:: Description of the task ::
Return the part of the thermal via text from "Via Thermal Resistance" to "[m] (typically 20-25µm)", copied word for word.

Checkpoint 1: Thermal Vias (0.3mm Drill, 1mm Pitch) Critical
Thermal vias are the primary mechanism for conducting heat through the PCB from the component side to inner copper planes and the opposite side. Their design directly determines the effectiveness of the PCB as a heat sink.
Via Thermal Resistance Formula
Single Plated-Through Via:
Rth_via = L / (k_cu × A_cu × n)
Cross-sectional area of copper in one via:
A_cu = π × d_drill × t_plating
Where:
L = Length of via (board thickness) [m]
k_cu = 385 W/(m·K) for copper
d_drill = Drill diameter [m]
t_plating = Copper plating thickness [m] (typically 20-25µm)
n = Number of vias
Standard thermal via (0.3mm drill, 25µm plating, 1.6mm board):
A_cu = π × 0.0003 × 0.000025 = 2.356 × 10⁻⁸ m²
Rth_single = 0.0016 / (385 × 2.356×10⁻⁸) = 176 °C/W per via
For n = 16 vias in parallel:
Rth_array = 176 / 16 = 11.0 °C/W
For n = 25 vias:
Rth_array = 176 / 25 = 7.0 °C/W
Copper-filled vias (solid copper):
A_cu = π × (0.3mm)² / 4 = 7.07 × 10⁻⁸ m²
Rth_single_filled = 0.0016 / (385 × 7.07×10⁻⁸) = 58.8 °C/W
For 16 filled vias: 58.8/16 = 3.7 °C/W
Filled vias are 3× better than plated-only!
Optimal Thermal Via Design
- Determine the thermal pad size of the component (from datasheet recommended footprint).

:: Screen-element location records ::
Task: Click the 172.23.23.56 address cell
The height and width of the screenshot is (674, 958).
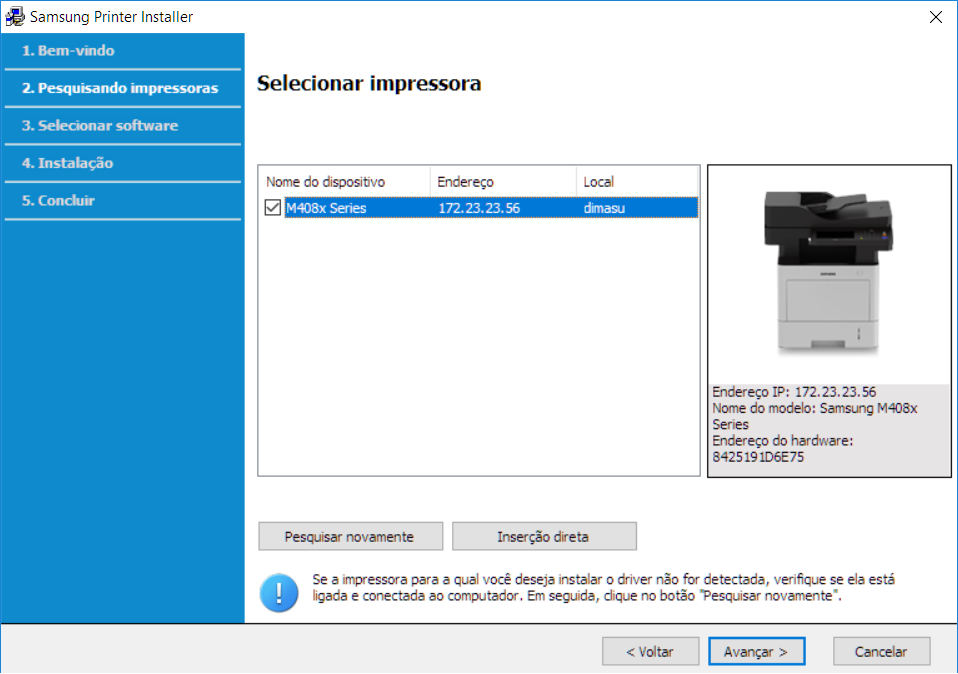Action: point(479,208)
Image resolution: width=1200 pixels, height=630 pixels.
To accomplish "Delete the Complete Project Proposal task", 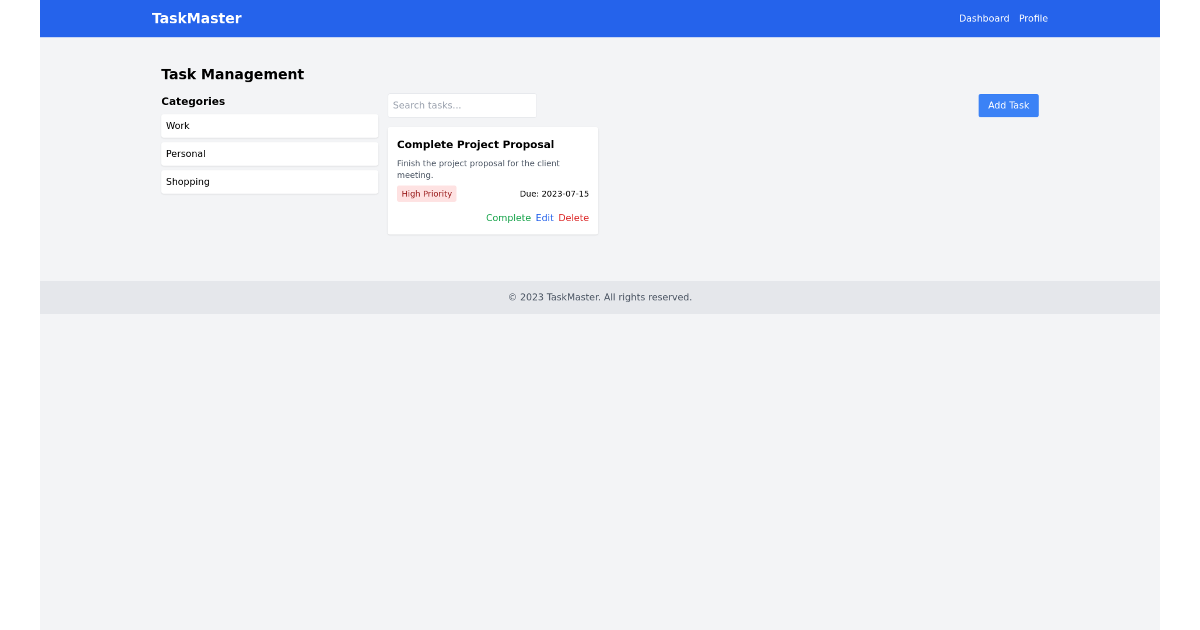I will pyautogui.click(x=573, y=217).
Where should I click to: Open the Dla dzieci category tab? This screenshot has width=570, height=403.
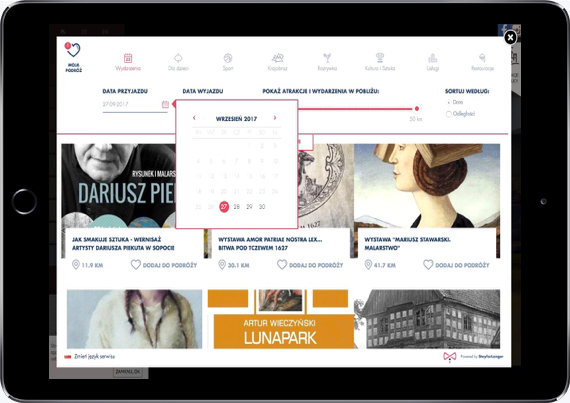pos(178,62)
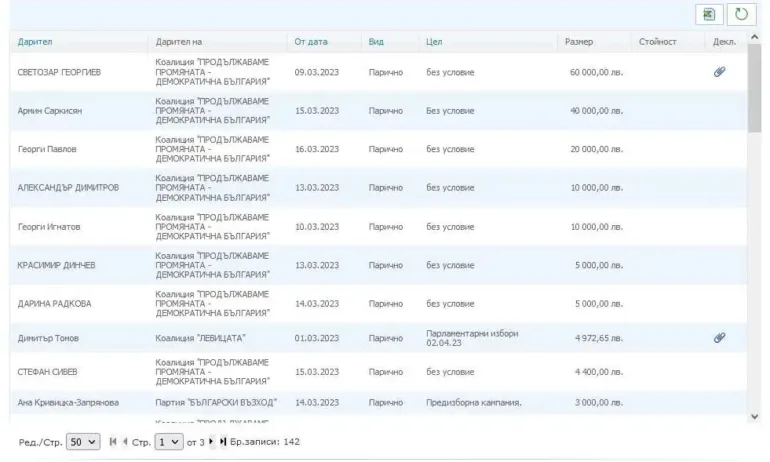Click the Цел column header
The width and height of the screenshot is (770, 462).
pyautogui.click(x=434, y=41)
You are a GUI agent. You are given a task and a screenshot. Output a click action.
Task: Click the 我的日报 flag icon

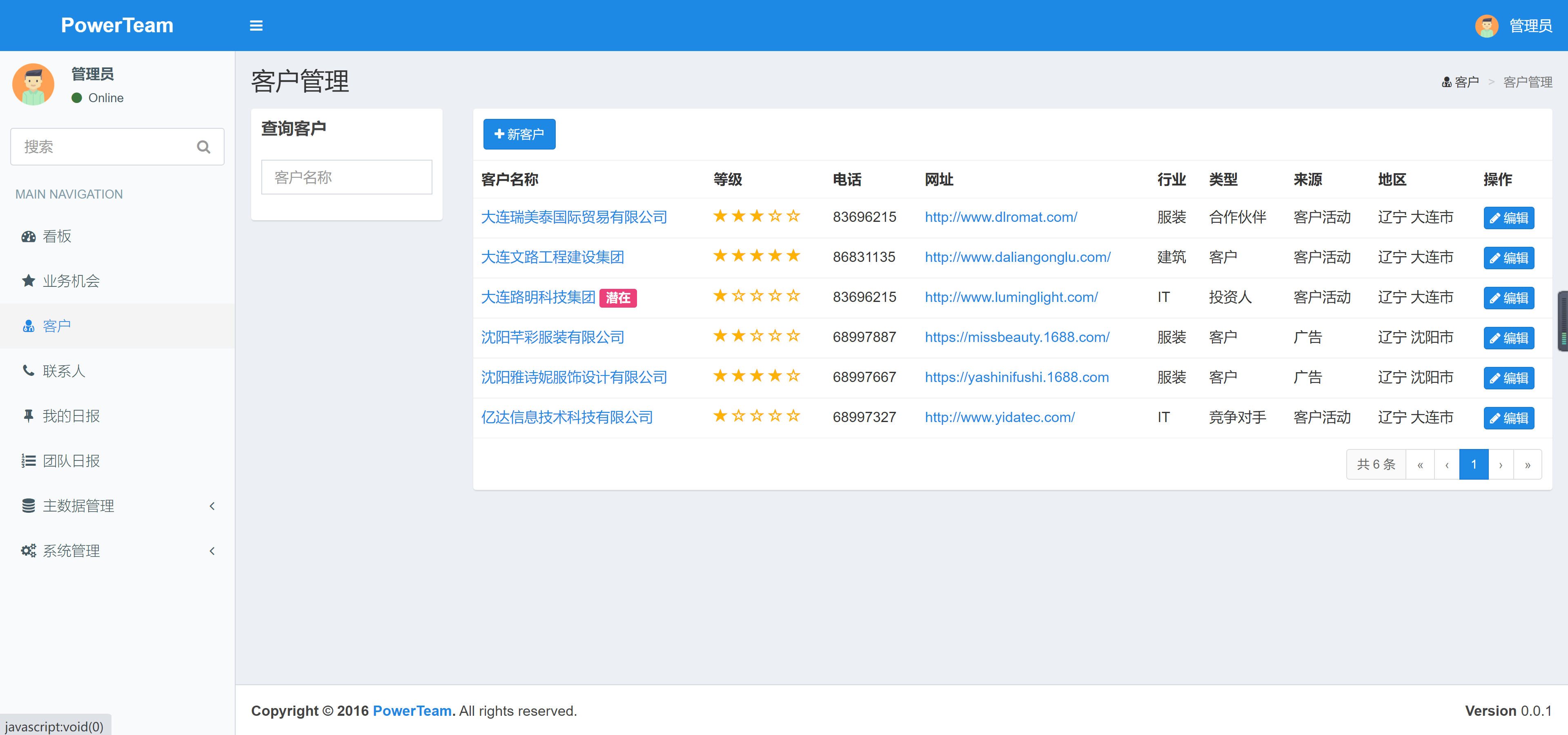(x=28, y=416)
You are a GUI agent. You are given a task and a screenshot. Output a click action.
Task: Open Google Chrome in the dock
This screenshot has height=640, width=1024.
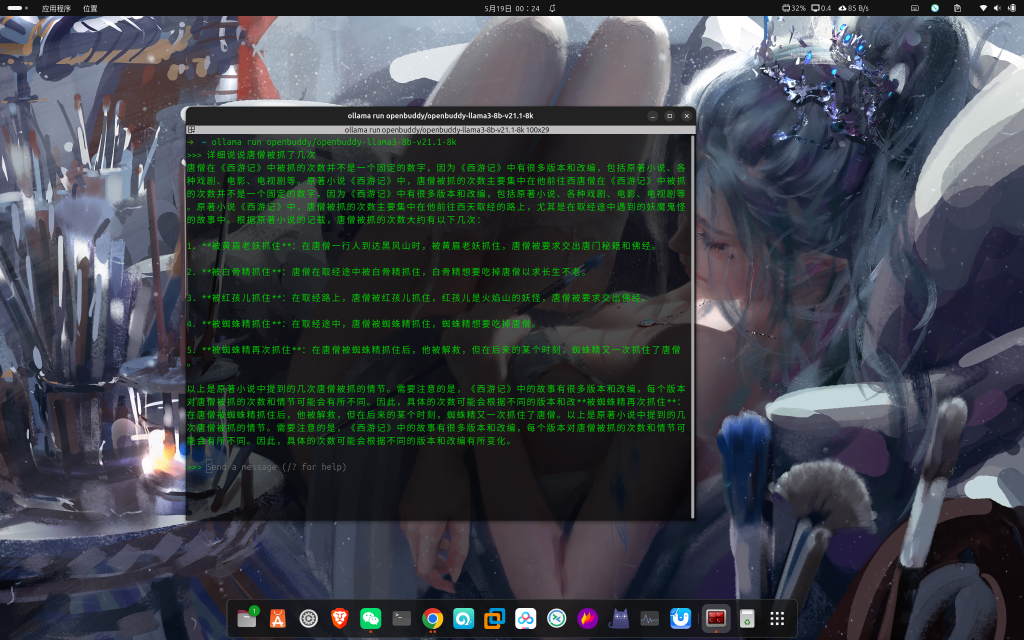click(x=433, y=619)
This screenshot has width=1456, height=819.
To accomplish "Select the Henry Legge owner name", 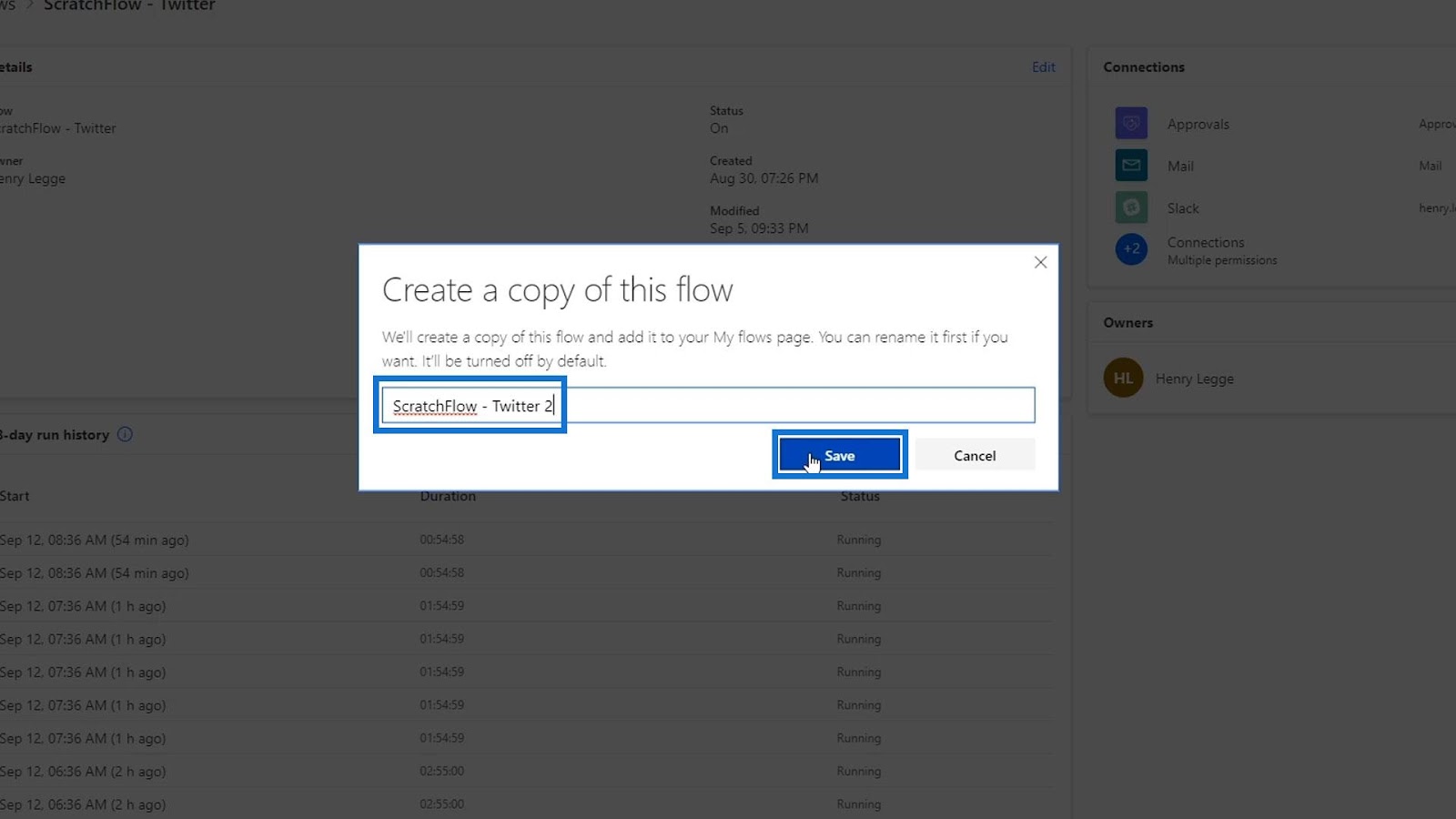I will [1195, 379].
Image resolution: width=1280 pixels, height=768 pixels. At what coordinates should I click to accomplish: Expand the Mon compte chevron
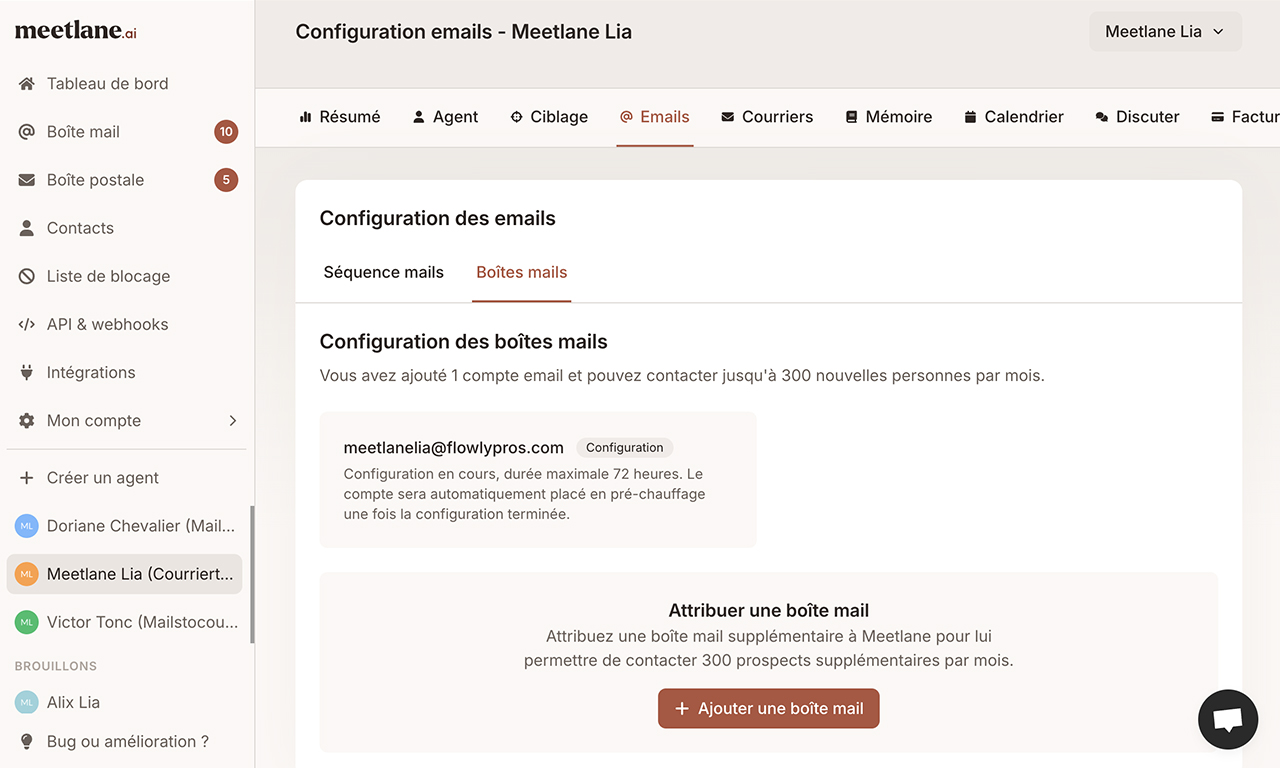[233, 421]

:: Written solution ::
Via Thermal Resistance Formula
Single Plated-Through Via:
Rth_via = L / (k_cu × A_cu × n)
Cross-sectional area of copper in one via:
A_cu = π × d_drill × t_plating
Where:
L = Length of via (board thickness) [m]
k_cu = 385 W/(m·K) for copper
d_drill = Drill diameter [m]
t_plating = Copper plating thickness [m] (typically 20-25µm)